Many people learned in history textbooks how Western empires in Africa collapsed during the 1950s and 1960s, but for the French things unfolded differently. The French realized that if white French hands were replaced with black ones, an illusion of independence could be created while real power and control over these territories remained intact. This allowed France to continue maintaining its extensive economic system in Africa. Whenever any of these countries attempted to assert their independence, their French masters armed Islamists or simple looting gangs and sent them to overthrow rebellious governments. At times, the French themselves arrived to restore what they called “order.” This continued until Wagner, today’s African Corps, arrived in Africa. With their support, popular liberation revolutions expelled corrupt French handlers from power in several countries: Burkina Faso, Mali, the Central African Republic, and Niger.
Why is this important? One of our principal enemies, France, is losing critically important access to strategic resources such as gold and uranium, while new opportunities are opening for Russian business. The French economy is being undermined, while we are moving forward with projects that could lift these countries out of absolute poverty. People in other French “colonies” are watching and preparing. Yet this is hardly the moment for self-congratulation. Our enemies have been weakened, though they have not been defeated. And now the coalition of Satan—or Epstein’s coalition: the French and American intelligence agencies, and their Ukrainian proxies—assembled and trained an army of cutthroats to recapture Mali as a first step. Among these fighters were ISIS Islamists and Tuareg separatists. They were counting on a Syrian scenario, but things went wrong from the first day.
First, one must understand that the African Corps of the Russian Armed Forces is present in Mali. Yes, many of them are former Wagner personnel, but all of them are officially Russian soldiers. Second, unlike Syria, the Russians here are actively training and raising the professionalism of the Malian armed forces. When the fighting began, Russian troops became the core around which Mali’s defenders held their ground. They absorbed the enemy wave and broke it.

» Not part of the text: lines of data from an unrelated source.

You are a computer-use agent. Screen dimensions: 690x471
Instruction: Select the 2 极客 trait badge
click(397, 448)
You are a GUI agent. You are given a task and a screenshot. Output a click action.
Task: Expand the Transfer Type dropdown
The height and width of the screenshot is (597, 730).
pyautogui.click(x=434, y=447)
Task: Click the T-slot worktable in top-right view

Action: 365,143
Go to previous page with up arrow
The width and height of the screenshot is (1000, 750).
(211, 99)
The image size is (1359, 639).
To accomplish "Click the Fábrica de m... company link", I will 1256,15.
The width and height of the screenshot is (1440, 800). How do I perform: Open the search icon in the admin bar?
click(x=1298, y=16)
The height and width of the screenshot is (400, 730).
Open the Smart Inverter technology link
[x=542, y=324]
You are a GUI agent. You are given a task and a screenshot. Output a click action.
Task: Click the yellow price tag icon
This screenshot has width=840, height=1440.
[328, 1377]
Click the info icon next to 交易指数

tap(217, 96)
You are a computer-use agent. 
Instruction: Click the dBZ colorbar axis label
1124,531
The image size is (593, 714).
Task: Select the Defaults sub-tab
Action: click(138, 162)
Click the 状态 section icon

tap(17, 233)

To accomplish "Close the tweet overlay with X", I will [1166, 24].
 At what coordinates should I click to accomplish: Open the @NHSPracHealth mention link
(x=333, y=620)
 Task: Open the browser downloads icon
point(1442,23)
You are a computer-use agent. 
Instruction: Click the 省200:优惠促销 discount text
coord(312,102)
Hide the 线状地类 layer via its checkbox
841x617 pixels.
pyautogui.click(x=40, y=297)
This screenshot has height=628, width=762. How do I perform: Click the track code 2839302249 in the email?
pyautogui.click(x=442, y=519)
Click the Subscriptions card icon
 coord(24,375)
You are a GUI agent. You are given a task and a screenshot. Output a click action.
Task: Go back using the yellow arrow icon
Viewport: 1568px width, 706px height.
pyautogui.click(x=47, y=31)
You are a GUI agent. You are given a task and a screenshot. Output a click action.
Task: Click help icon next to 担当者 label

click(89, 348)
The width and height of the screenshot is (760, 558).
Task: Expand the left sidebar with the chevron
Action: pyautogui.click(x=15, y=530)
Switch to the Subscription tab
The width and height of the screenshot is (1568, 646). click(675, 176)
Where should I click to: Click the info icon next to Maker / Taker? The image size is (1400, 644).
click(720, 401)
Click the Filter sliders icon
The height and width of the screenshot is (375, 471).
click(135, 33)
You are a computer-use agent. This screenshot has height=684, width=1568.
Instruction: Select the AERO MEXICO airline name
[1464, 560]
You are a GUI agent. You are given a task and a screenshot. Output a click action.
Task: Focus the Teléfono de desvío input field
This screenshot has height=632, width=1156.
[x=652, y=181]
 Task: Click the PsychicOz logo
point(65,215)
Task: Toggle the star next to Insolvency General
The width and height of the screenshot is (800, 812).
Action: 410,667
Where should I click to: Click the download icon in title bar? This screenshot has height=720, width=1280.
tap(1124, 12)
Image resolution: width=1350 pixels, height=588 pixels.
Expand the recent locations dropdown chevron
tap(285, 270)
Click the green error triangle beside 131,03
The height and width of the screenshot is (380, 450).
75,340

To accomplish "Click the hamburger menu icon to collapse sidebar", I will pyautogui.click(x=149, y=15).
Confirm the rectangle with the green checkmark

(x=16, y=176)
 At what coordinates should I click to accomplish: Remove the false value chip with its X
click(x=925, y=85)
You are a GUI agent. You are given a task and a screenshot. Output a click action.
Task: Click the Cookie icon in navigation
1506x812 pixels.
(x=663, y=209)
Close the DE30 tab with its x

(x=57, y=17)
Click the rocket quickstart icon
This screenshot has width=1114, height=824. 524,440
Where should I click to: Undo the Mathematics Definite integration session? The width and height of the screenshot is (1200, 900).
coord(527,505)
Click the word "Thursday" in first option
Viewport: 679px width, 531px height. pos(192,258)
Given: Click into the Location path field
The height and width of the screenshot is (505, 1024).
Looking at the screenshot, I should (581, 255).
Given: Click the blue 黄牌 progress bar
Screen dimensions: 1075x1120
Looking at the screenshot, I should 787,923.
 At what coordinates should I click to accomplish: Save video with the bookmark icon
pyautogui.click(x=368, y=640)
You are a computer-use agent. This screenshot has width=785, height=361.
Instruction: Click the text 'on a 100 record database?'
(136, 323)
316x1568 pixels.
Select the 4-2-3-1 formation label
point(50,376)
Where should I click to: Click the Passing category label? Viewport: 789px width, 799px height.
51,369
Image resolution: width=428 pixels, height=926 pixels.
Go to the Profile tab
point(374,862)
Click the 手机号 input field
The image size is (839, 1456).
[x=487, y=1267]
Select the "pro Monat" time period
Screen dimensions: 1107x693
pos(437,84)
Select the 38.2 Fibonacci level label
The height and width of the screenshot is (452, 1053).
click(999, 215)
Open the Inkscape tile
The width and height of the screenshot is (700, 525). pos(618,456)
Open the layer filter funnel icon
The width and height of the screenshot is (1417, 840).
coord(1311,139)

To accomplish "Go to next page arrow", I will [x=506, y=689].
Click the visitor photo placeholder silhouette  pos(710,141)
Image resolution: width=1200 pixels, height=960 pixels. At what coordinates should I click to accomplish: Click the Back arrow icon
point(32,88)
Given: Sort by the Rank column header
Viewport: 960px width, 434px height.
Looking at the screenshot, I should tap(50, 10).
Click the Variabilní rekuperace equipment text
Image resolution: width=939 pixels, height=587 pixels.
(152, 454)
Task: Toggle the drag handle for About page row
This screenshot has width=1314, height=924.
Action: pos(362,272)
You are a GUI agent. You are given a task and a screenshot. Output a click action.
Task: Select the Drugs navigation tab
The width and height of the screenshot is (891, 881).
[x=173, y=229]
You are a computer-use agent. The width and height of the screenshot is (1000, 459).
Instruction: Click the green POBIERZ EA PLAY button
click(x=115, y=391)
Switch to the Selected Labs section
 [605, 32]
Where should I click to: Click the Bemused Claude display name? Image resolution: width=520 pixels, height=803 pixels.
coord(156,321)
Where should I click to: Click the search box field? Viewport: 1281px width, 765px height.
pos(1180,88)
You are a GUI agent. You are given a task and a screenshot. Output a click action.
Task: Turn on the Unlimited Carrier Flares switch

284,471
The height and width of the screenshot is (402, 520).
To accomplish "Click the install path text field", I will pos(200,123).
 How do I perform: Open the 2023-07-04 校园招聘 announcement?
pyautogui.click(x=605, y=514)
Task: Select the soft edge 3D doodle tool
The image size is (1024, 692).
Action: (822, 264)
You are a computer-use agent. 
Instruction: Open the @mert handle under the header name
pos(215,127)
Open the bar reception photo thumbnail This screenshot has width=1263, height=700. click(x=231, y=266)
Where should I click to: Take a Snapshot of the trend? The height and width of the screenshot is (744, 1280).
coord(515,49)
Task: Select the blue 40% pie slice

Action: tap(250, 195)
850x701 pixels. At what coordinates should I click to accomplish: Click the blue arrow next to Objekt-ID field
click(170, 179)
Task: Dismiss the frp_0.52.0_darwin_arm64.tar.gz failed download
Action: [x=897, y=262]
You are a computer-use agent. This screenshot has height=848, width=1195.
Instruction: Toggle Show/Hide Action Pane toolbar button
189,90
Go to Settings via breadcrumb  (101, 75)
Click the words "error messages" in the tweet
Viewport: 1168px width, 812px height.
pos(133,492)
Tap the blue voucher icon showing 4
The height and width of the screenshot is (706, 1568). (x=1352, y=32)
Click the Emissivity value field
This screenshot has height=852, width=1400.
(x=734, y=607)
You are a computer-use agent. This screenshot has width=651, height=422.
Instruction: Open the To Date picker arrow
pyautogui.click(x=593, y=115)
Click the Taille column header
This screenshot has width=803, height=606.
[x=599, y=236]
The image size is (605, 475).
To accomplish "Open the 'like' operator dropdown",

The cutthroats, accompanied by French and Ukrainian instructors and officers, attempted to seize the country through a blitzkrieg. More than twelve thousand of these beasts stormed into the country through the desert on motorcycles and light vehicles, mainly Toyota pickup trucks. The Japanese seem to enjoy selling their equipment to such killers. The north fell into their hands, though not without battles. The main city in the north contains the largest military base, Kidal. Kidal is also the capital of the Tuareg people. There, allied forces withdrew from the city to the base and maintained their defenses against endless waves of fighters until the Malian state reached an agreement with the separatists for a withdrawal. Individual strongpoints north and south of the city are still being held by the African Corps. Russian and Malian troops retreated to the city of Gao on the Niger River, where the only bridge stands, and there they established a defensive position.
Before the war began, groups of fighters managed to infiltrate the south and carried out attacks in Mali’s capital, Bamako. There they killed Defense Minister Sadio Camara and his family. They also hoped to break Malian President Assimi Goïta. Yet they miscalculated. Assad of Syria had been a dentist and came to power only because of his older brother’s death. Goïta had been a colonel who overthrew the corrupt French handlers and took leadership into his own hands. When the attack began, he put on body armor, picked up a rifle, and went to direct the defense himself.
For now, the advance of Western proxies has been halted. Every day, the aircraft and UAVs of the African Corps and Malian forces carry out hundreds of new strikes, while also supplying northern strongpoints that the fighters still have been unable to capture. Ground forces are clearing the south of the country of various armed groups and are beginning to push northward. The fighters themselves have shifted to raider-style tactics: raids and ambush attacks. The days of large-scale offensives and territorial seizures are over; they simply no longer have the strength for it. The African Corps, the backbone of the entire resistance against Western Satanists, held its ground. The enemy failed to break it.
Among our fellow citizens, there are those who question our presence there. These are the same people who often still “do not understand” why and for what we are fighting in Novorossiya. They have the same psychological blockage: “It’s none of my business.” By helping others, we gain new allies while also weakening enemies who are openly waging war against us in Ukraine.